Study text =

☆ ☆ ☆ ☆ ☆

Considering both sides of the alcohol issue

The open dialogue introduced by administrative leaders at Tuesday’s alcohol forum made it clear that a “dry campus” is not the only answer (let alone any). But no matter its intended interpretation, it’s troubling to initiate a conversation about collaborative action and personal accountability through shock-value. Though as a result hundreds of students filled McCullough and continue to debate beyond its doors, it evokes a larger stigma of how we address social change: the administration contemplates legitimate issues of concern; students must be aggravated to action. But beyond Old Chapel, this campus is characterized by a culture in which a glass bottle can shatter our code of community.

Alcohol has increasingly become something solely attributed to as a source of abuse. This is apparent not only in the subtitle of the forum invitation sent out last week, or the powerpoint of poignant statistics of “high risk” drinking and damage, but also the lack of communication carried throughout weekend events.

☆ ☆ ☆ ☆ ☆

Activity =
Answer these questions using the text on the alcohol issue.
(a) On what day of the week was the alcohol forum held?
(b) Which place did hundreds of students fill?
(c) The powerpoint presented statistics on which two things?

☆ ☆ ☆ ☆ ☆

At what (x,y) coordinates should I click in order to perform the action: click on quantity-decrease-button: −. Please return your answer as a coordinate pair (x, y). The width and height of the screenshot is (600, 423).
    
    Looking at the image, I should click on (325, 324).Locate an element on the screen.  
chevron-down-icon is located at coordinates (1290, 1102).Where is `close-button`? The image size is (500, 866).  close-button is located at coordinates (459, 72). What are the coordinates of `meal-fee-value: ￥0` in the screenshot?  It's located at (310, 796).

☆ ☆ ☆ ☆ ☆

Your response =
(a) Tuesday
(b) McCullough
(c) "High risk" drinking and damage